Giovanni De Stefanis, “Una riflessione sulla democrazia”

Pubblichiamo una riflessione del nostro redattore Giovanni De Stefanis sull’attuale “deriva” in senso populista della democrazia in Italia. Auspichiamo che altri vogliano intervenire sull’argomento dando luogo ad una riflessione partecipata sul tema “Democrazia formale, democrazia rappresentativa, democrazia diretta”

IL LABILE CONFINE TRA DEMOCRAZIA E POPULISMO.
Non vi è dubbio che la democrazia viva di partecipazione e di fiducioso consenso e che l’ esercizio del diritto di voto sia un passaggio centrale per una democrazia rappresentativa… in salute. I problemi nascono, evidentemente, quando il sistema della rappresentanza entra in crisi, quando – cioè – i partiti politici si arroccano sui propri privilegi , diventando sempre più auto-referenziali e non venendo più percepiti dall’ opinione pubblica come lo strumento più idoneo per fare politica .
Succede, così, che i cittadini decidano o di disinteressarsi del tutto della politica o di praticare esclusivamente forme di cosiddetta democrazia diretta, by-passando il filtro ideologico e organizzativo rappresentato dai partiti politici e dai loro programmi e presumendo di sostituirli del tutto e non, semplicemente, di affiancarli e, se necessario, stimolarli affinchè svolgano al meglio la funzione che la Costituzione affida loro.
Inevitabile, a questo punto, il rischio di una deriva demagogica e populista che – come acutamente osserva Alberto Lucarelli nel suo recente ‘ Costituzione e beni comuni ‘ – nasce dal ‘ confusionismo sociale, da fenomeni lobbistici e dalla frammentazione di finalità ed obiettivi ‘ per evitare i quali ‘ occorre la configurazione di soggettività politiche nuove, in grado di alimentarsi attraverso un processo continuo di formazione ed informazione intorno a programmi e obiettivi comuni e condivisi ‘.
Formazione, soprattutto, che deve corrispondere ad un lavoro di studio e di approfondita conoscenza dei problemi e ad una ricerca umile e rigorosa delle soluzioni . Senza arroganza, senza spirito di rivalsa, senza rivendicazioni ‘ provinciali ‘ di primogenitura, senza tentazioni epuratrici del dissenso. Ma con quella ostinata passione, squisitamente politica, per la mediazione, per l’ incontro rispettoso tra diversi, per l’ approdo a posizioni ‘ plurali ‘, condivise, democratiche. Diffidando, nel contempo, sia dei cortigiani avvezzi all’ incensamento, sia degli iper-critici pronti a bocciare e infangare tutto e tutti.

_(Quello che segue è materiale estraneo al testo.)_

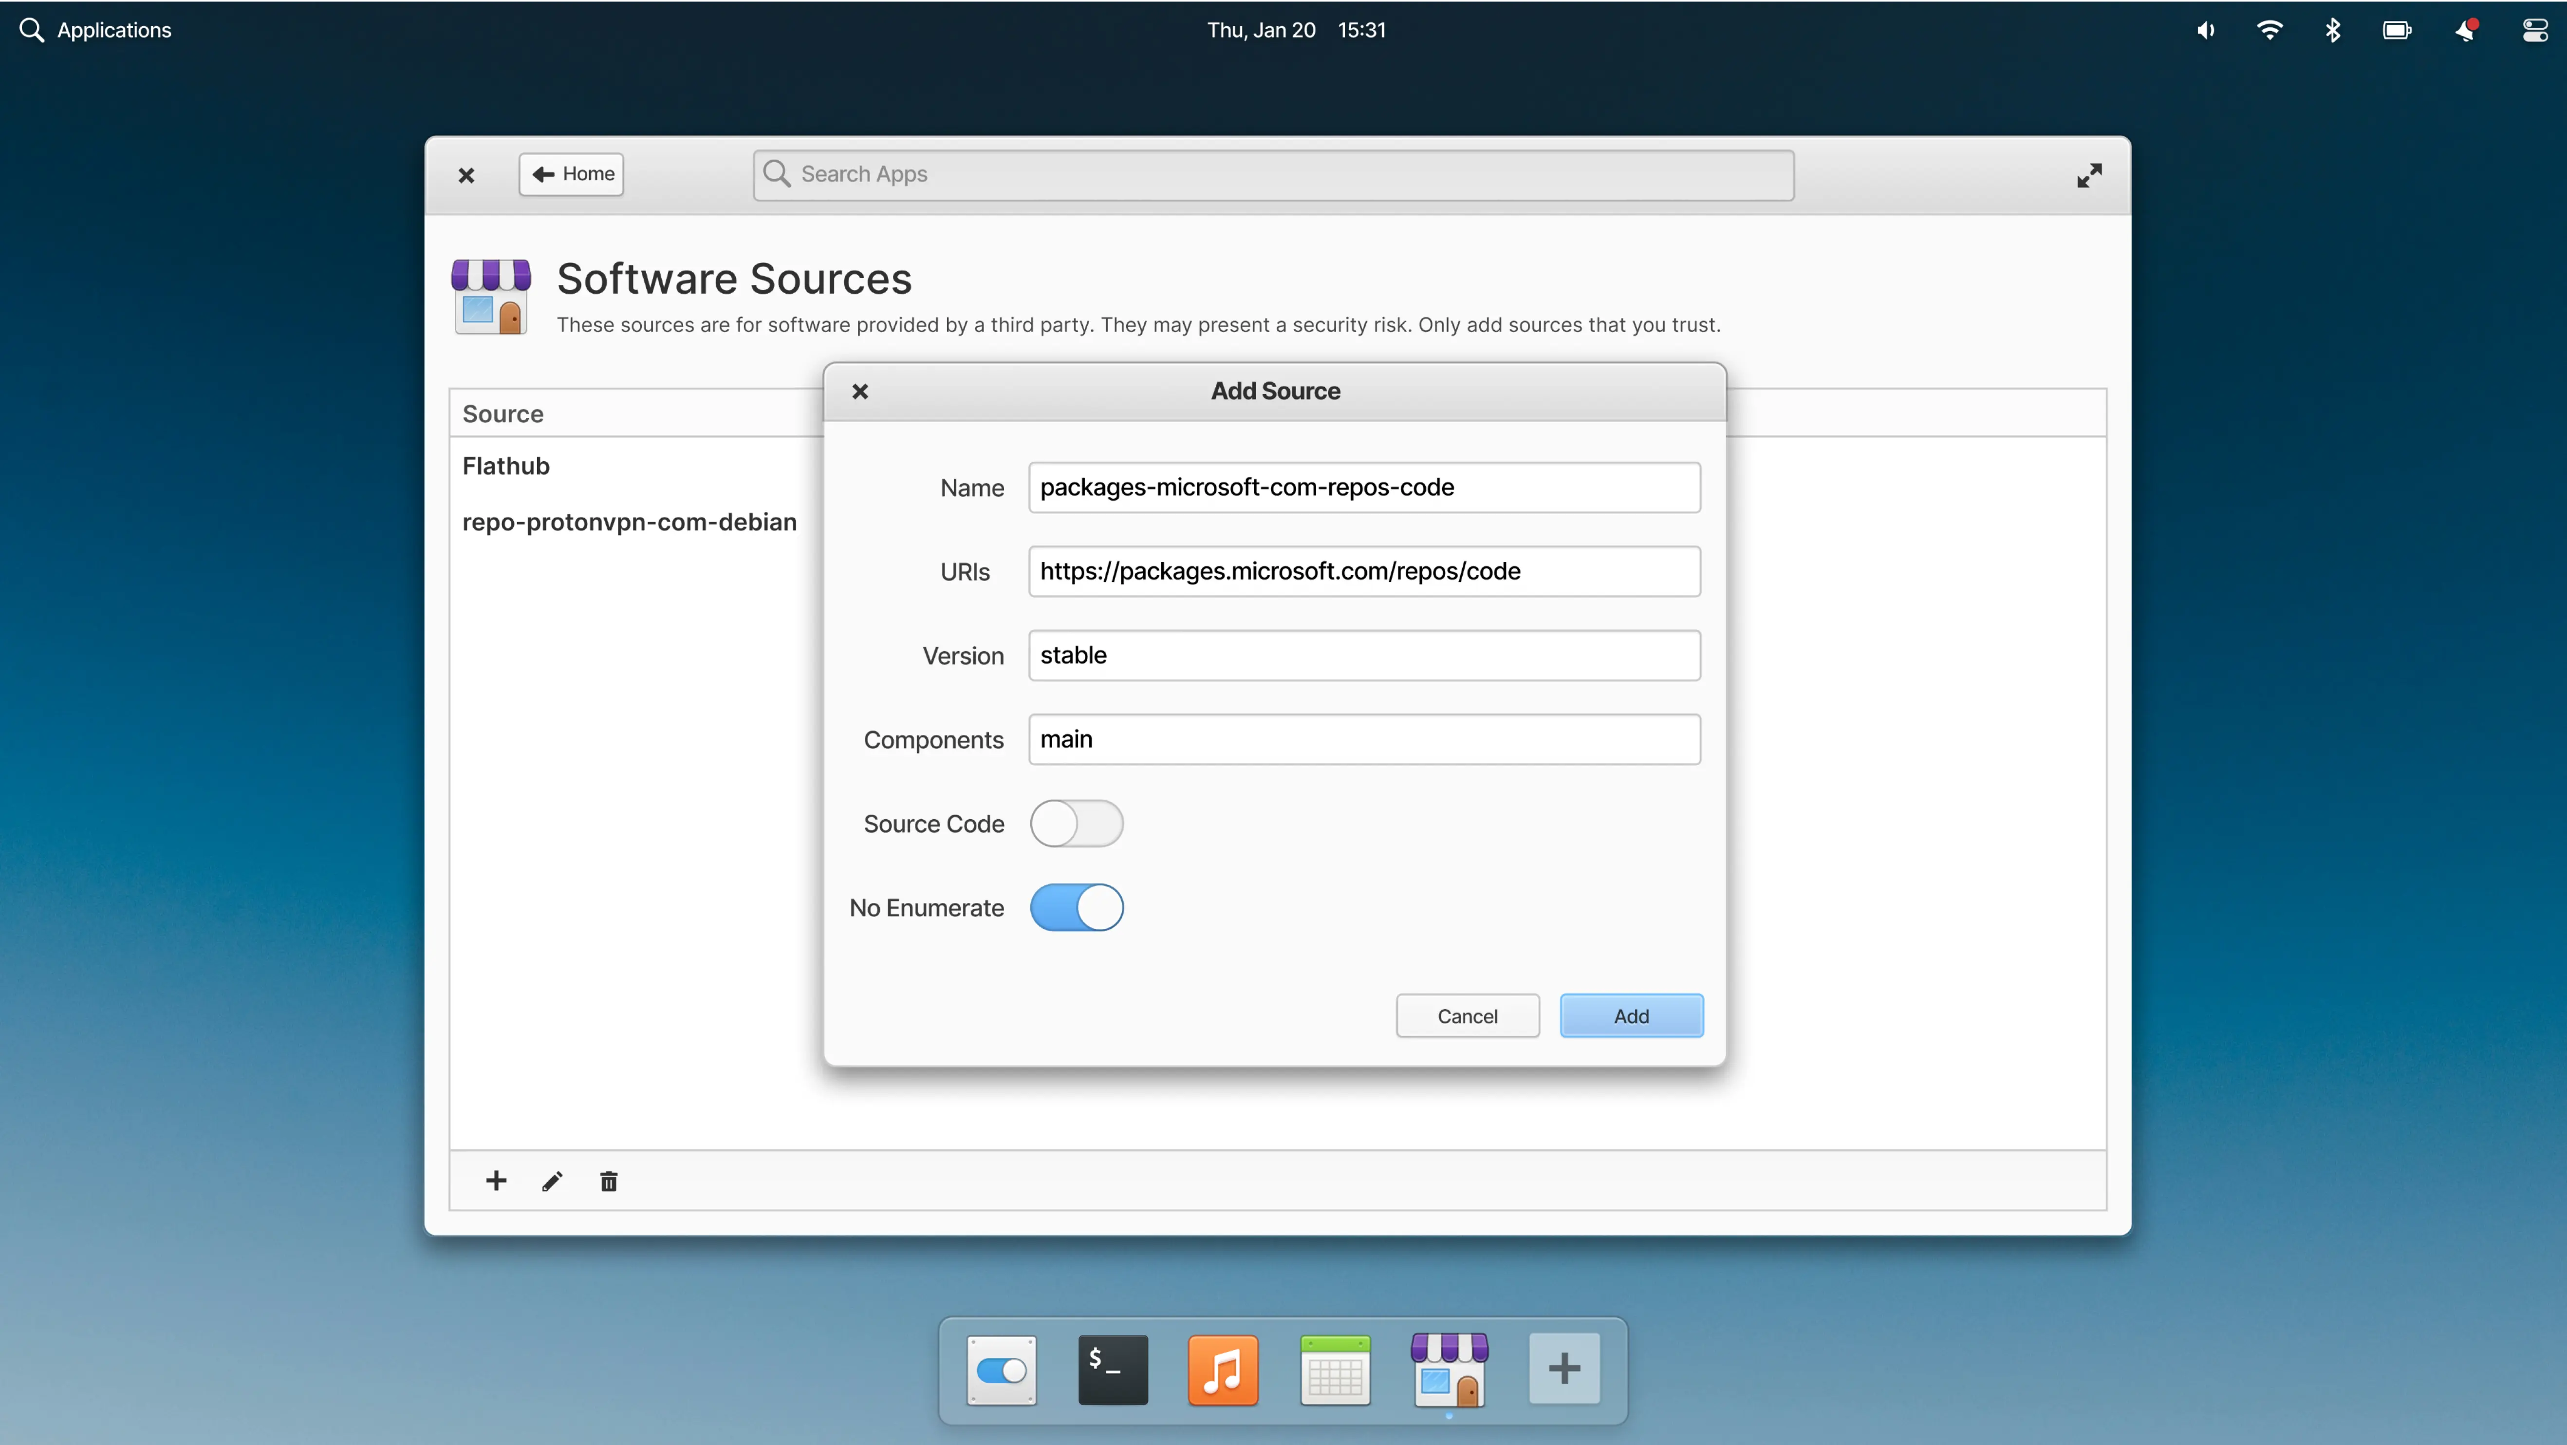Click the pencil edit source icon
The width and height of the screenshot is (2567, 1445).
click(x=552, y=1181)

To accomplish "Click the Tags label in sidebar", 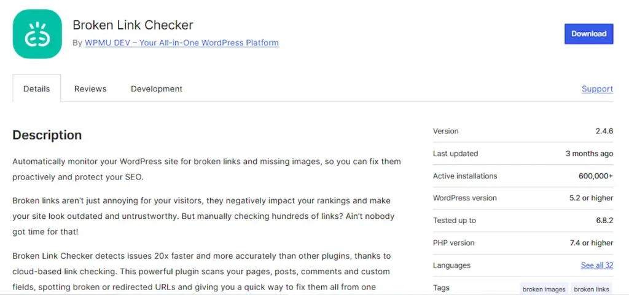I will pyautogui.click(x=441, y=288).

Solo così potremo evitare che la nostra atavica predisposizione alla delega ci faccia correre il rischio di non diventare mai ‘ popolo sovrano ‘, maturo e responsabile, ma di rimanere una massa indistinta, anònima e un po’ infantile che si affida all’ uomo forte di turno, efficiente, decisionista, nonché esperto in comunicazione ….demagogica. Una comunicazione, cioè, diretta tra il capo e il suo popolo che , lungi dal rappresentare una conquista della democrazia, potrebbe avere – come la storia ci insegna – uno sbocco autoritario.